Un second souffle pour Cascades East Angus

Les employés de Cascades East Angus ont décidé de jouer le tout pour le tout. Confrontés à une sérieuse menace de fermeture, ils ont voté à 86 pour cent en faveur d'un nouveau plan de relance.
L'offre de la dernière chance, présentée cette semaine aux travailleurs, est finalement venue d'un groupe d'investisseurs privés, du gouvernement du Québec et du fondaction de la CSN, tous trois intéressés à investir dans l'usine.
Ce vote en faveur du plan de relance implique cependant des concessions de la part des employés. Ces derniers ont dû voter une nouvelle convention collective et céder leur régime de retraite à prestations déterminées pour un REER collectif.

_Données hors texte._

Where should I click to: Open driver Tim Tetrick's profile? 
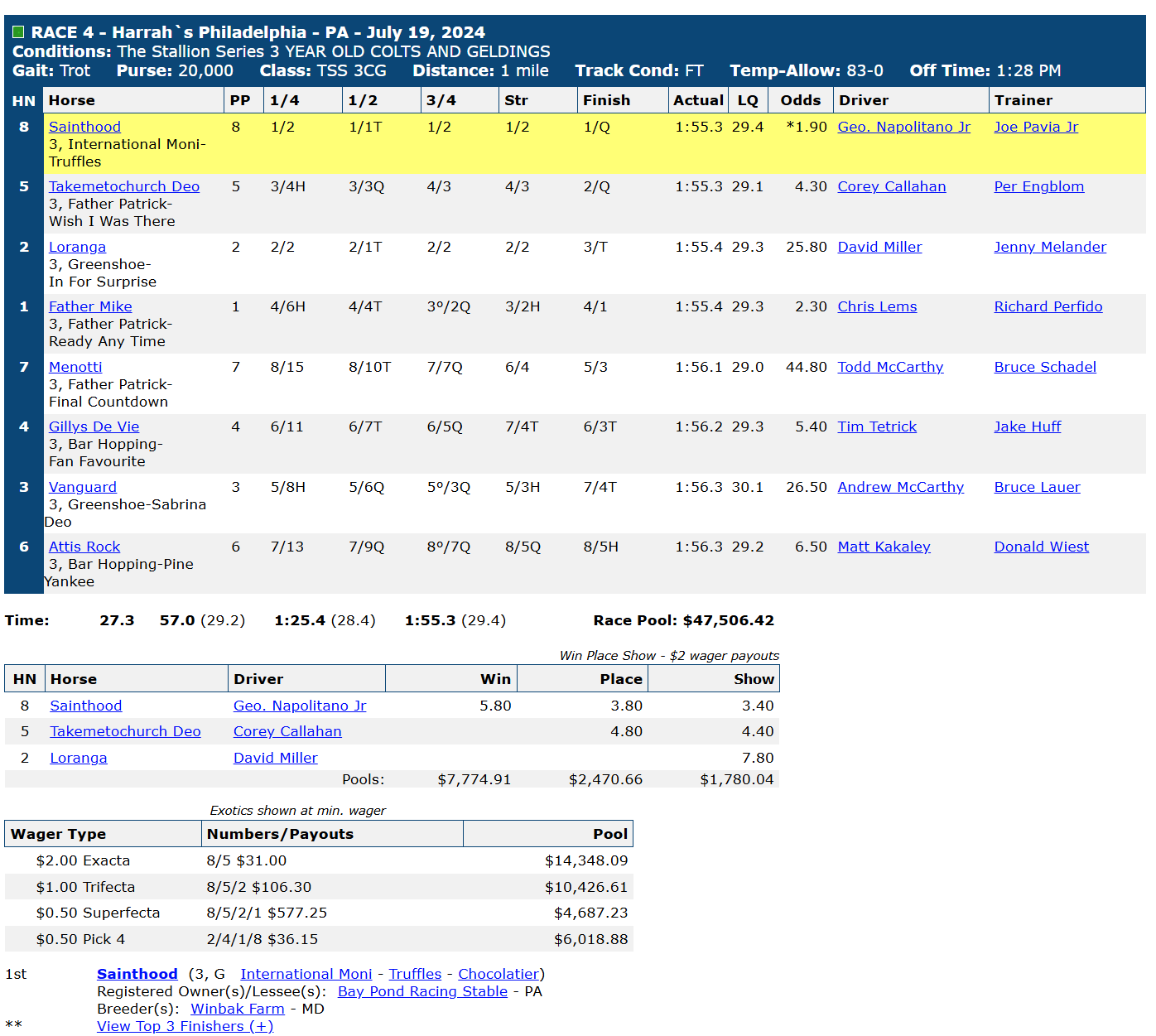pyautogui.click(x=877, y=426)
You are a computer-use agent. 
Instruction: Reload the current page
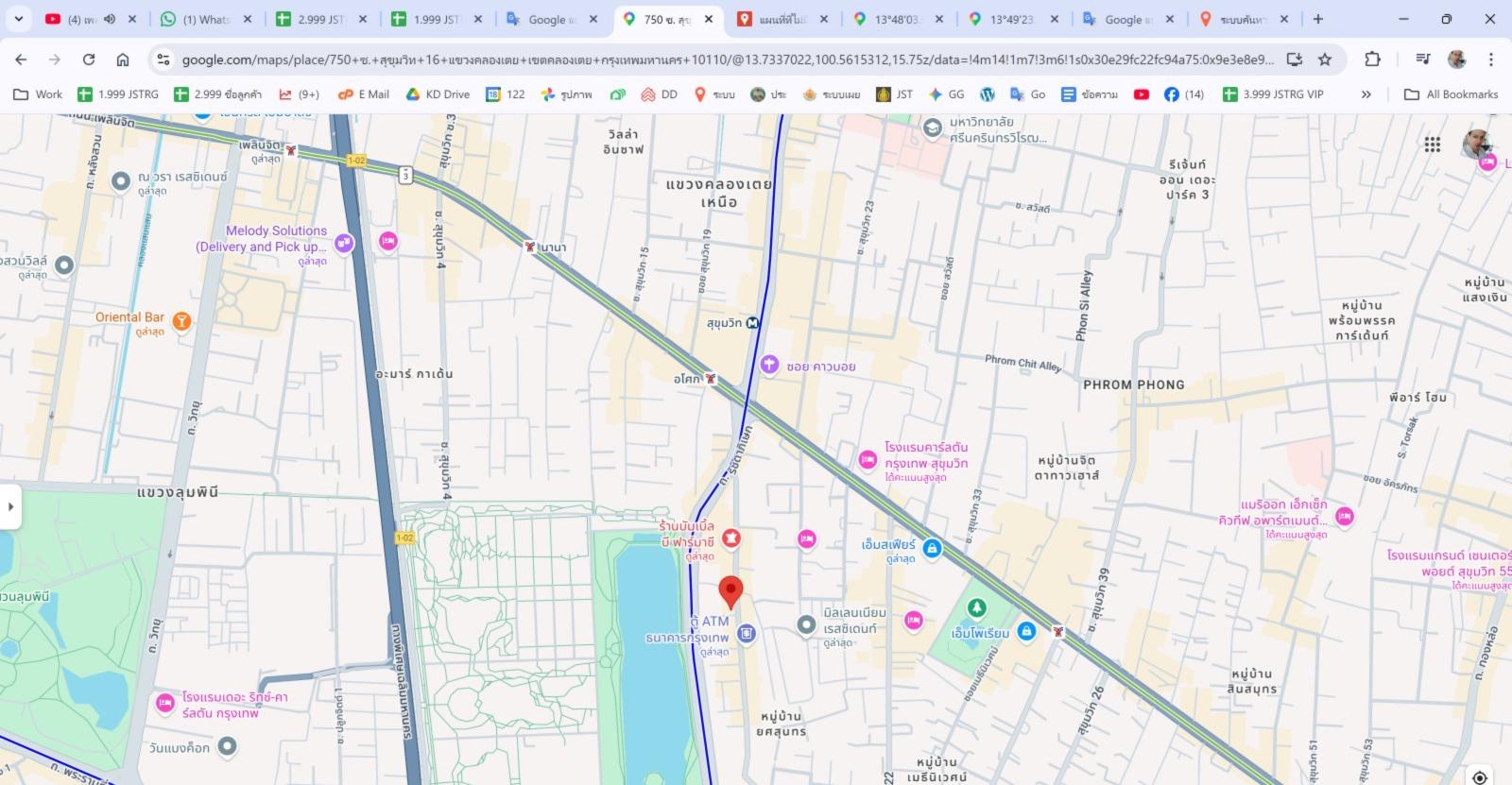tap(89, 60)
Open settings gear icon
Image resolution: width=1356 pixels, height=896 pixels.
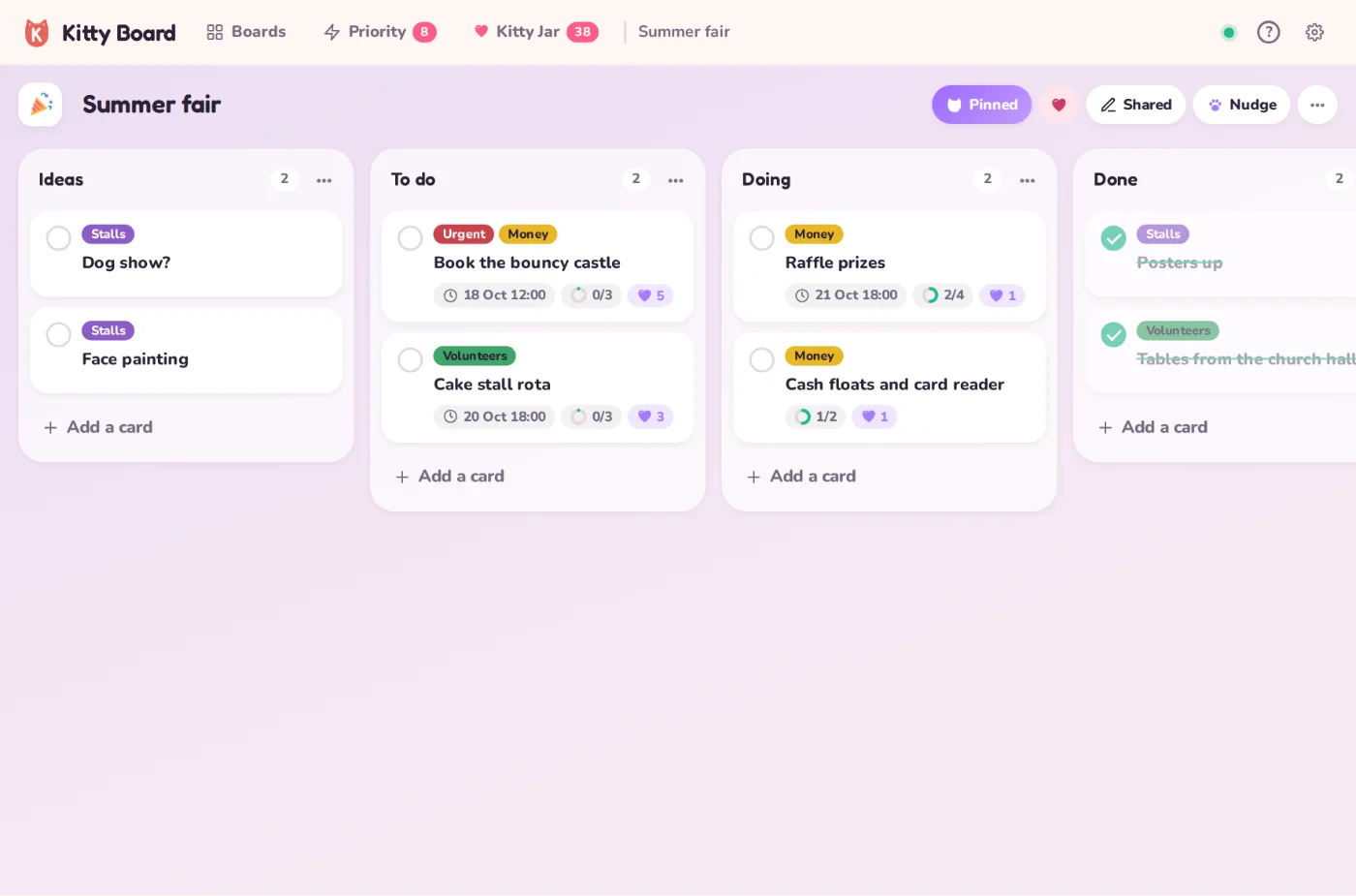pyautogui.click(x=1314, y=32)
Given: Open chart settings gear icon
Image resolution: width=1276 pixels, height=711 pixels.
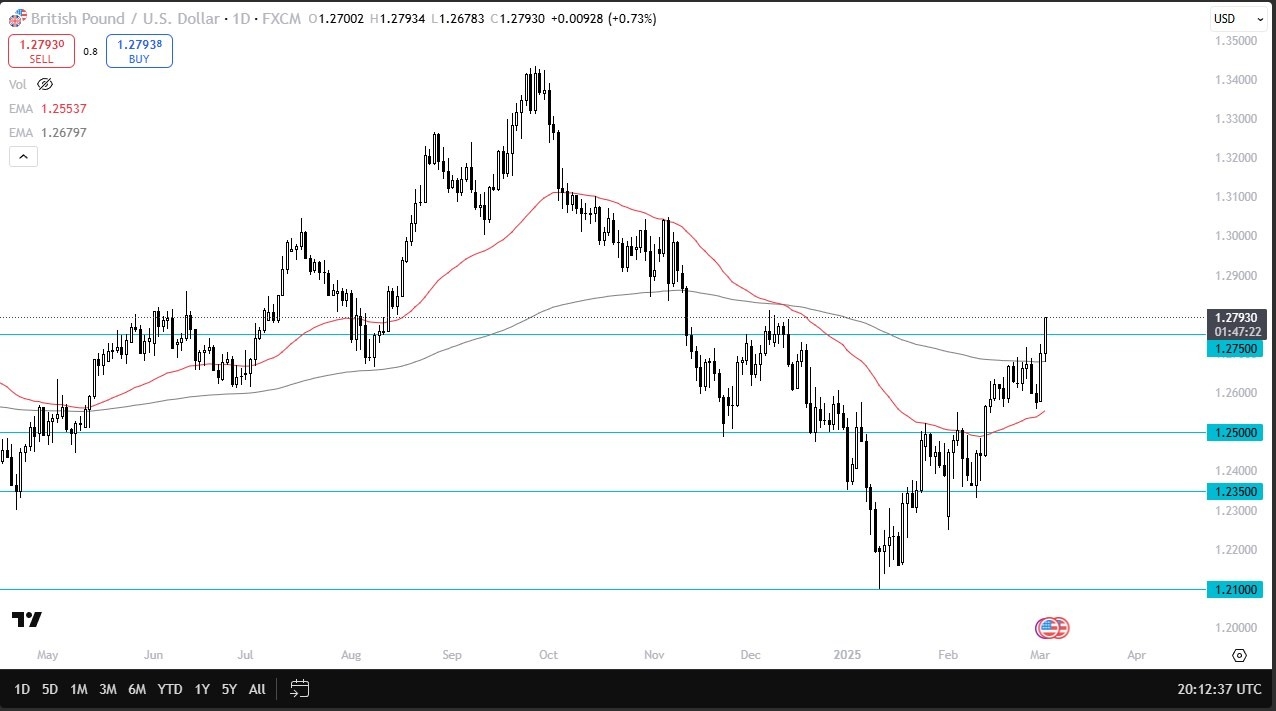Looking at the screenshot, I should click(1239, 656).

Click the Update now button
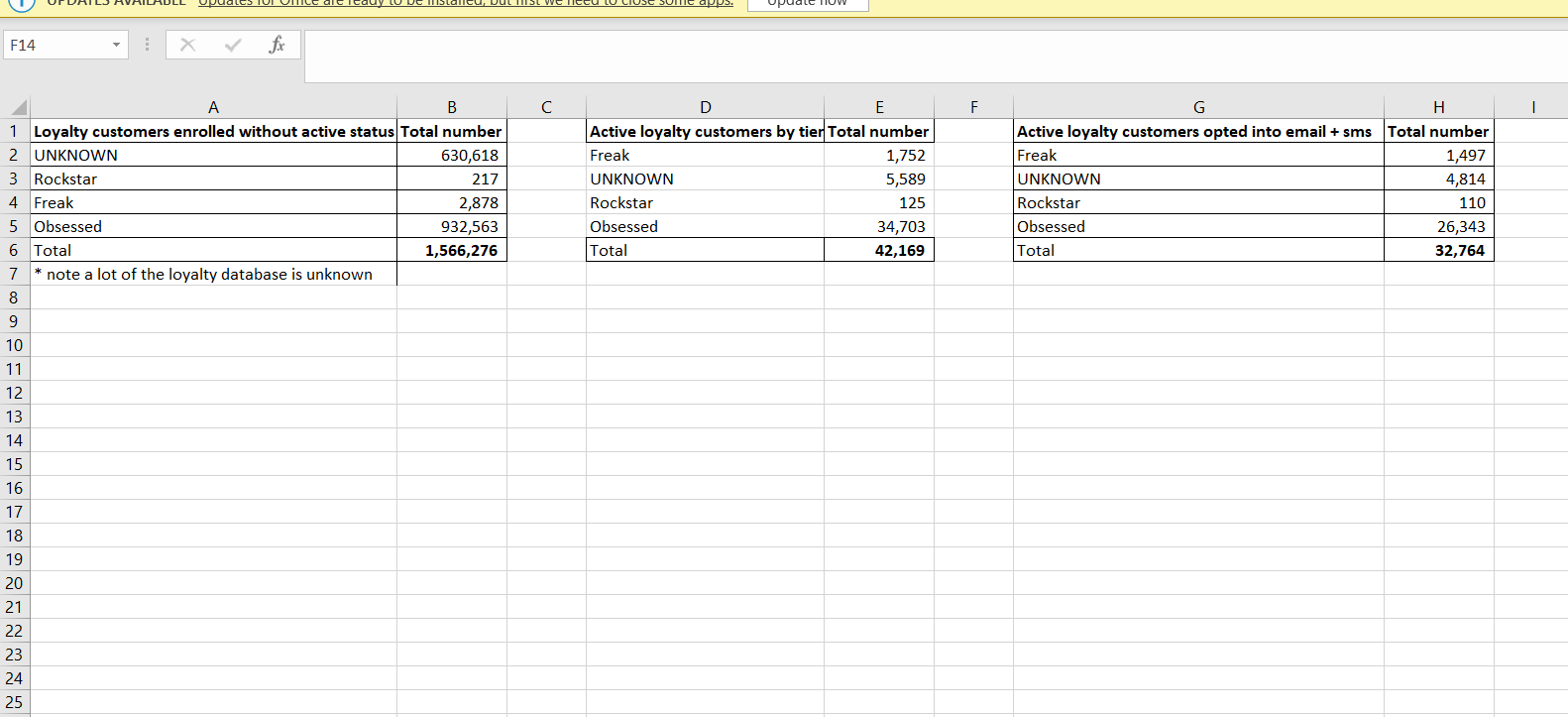click(x=808, y=4)
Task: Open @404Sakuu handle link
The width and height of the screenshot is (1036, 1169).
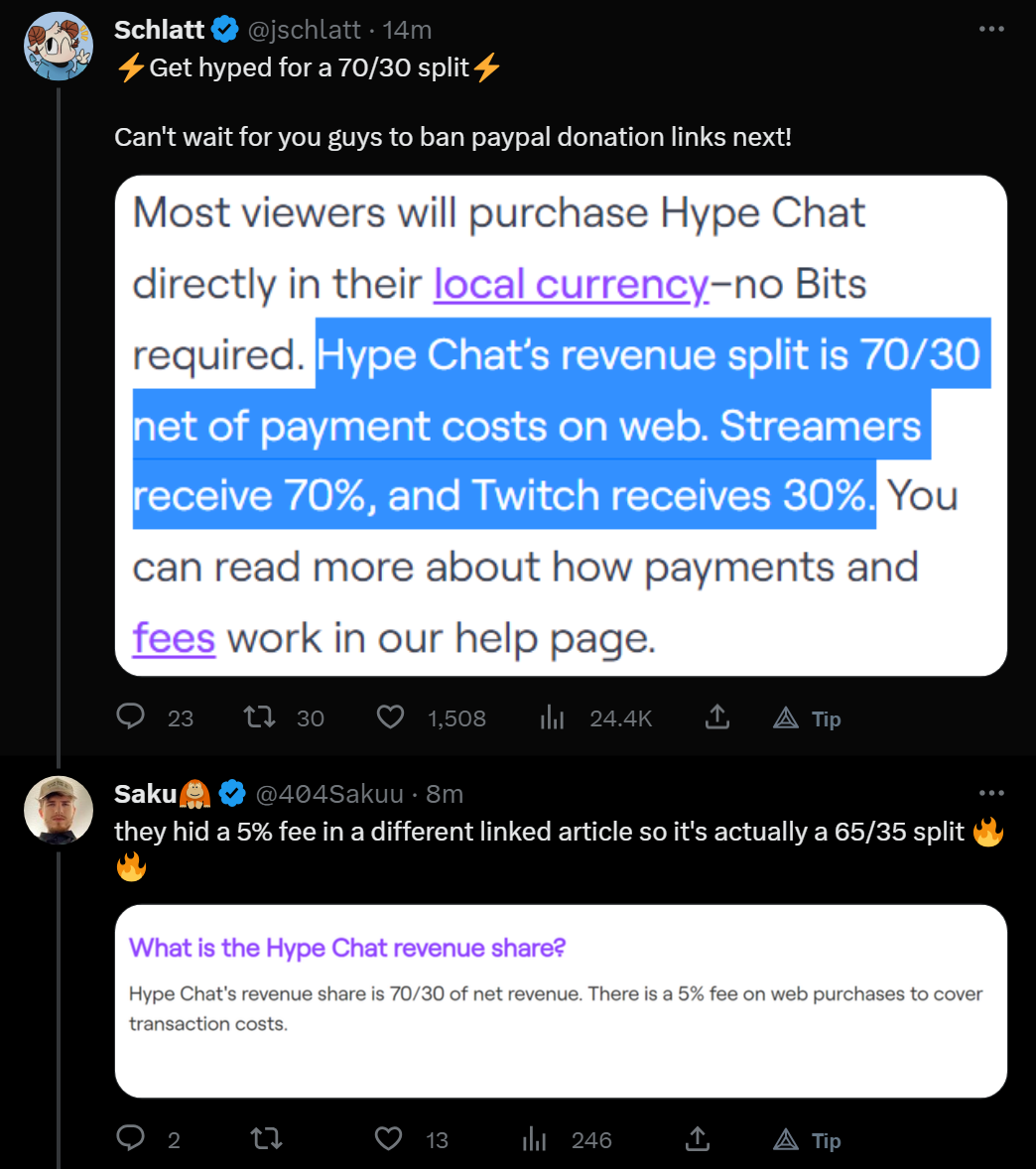Action: [x=329, y=794]
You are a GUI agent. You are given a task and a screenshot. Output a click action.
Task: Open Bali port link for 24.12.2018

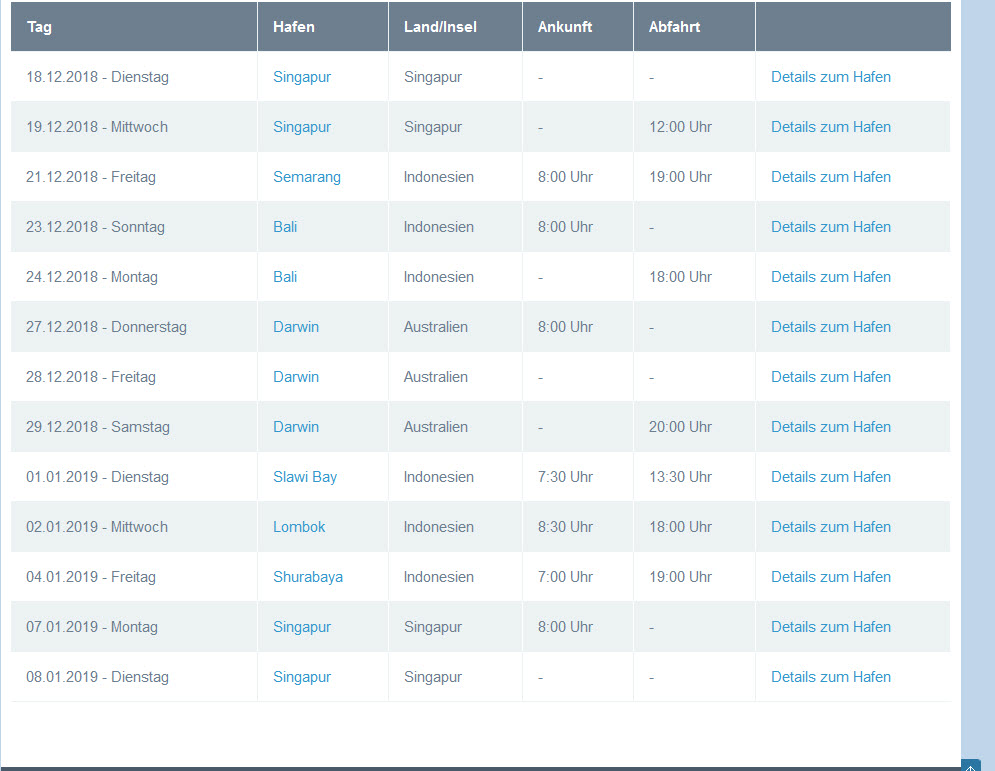(285, 277)
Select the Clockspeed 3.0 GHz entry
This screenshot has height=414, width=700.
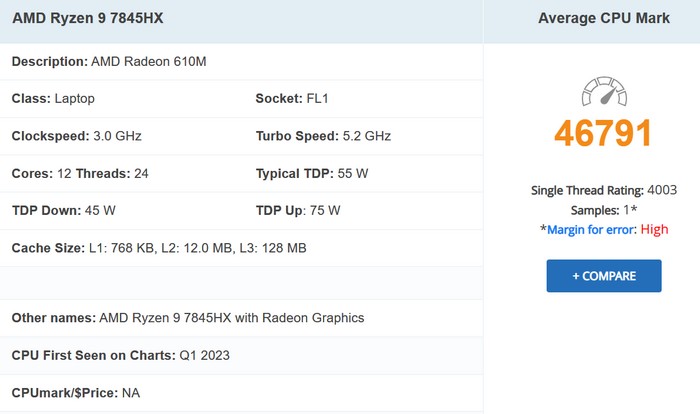pyautogui.click(x=76, y=136)
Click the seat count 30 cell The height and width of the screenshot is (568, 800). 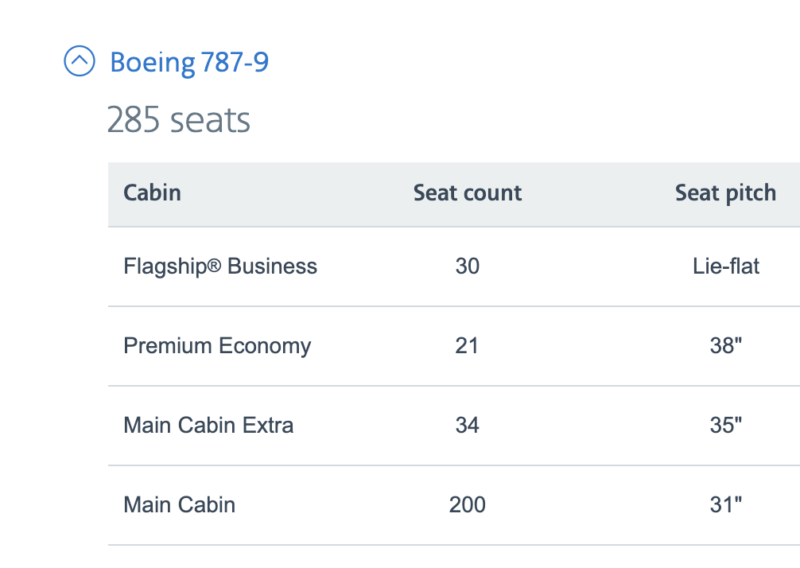coord(467,266)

Il sera aussi question de réaffecter certains employés, moyennant un ajustement de leur salaire à la baisse. Un autre petit groupe d'employés s'est rencontré hier soir pour discuter de clauses particulières.
Les discussions entourant l'avenir de Cascades East Angus durent depuis près de quatre mois.
En novembre, l'entreprise a proposé à ses employés de racheter son inventaire et ses comptes clients pour 10 millions de dollars.
L'idée était de diviser la propriété de Cascades entre les membres d'une coopérative, incluant les travailleurs de l'usine, ceux de bureau et les cadres, et de trouver d'autres investisseurs.
Comme l'a indiqué dimanche le président du Syndicat des travailleurs des pâtes et papiers, Éric Huppé, les travailleurs pourraient toujours investir dans le projet par le biais d'une coopérative. Or, cette dernière ne pourrait supporter seule l'ensemble du poids des investissements.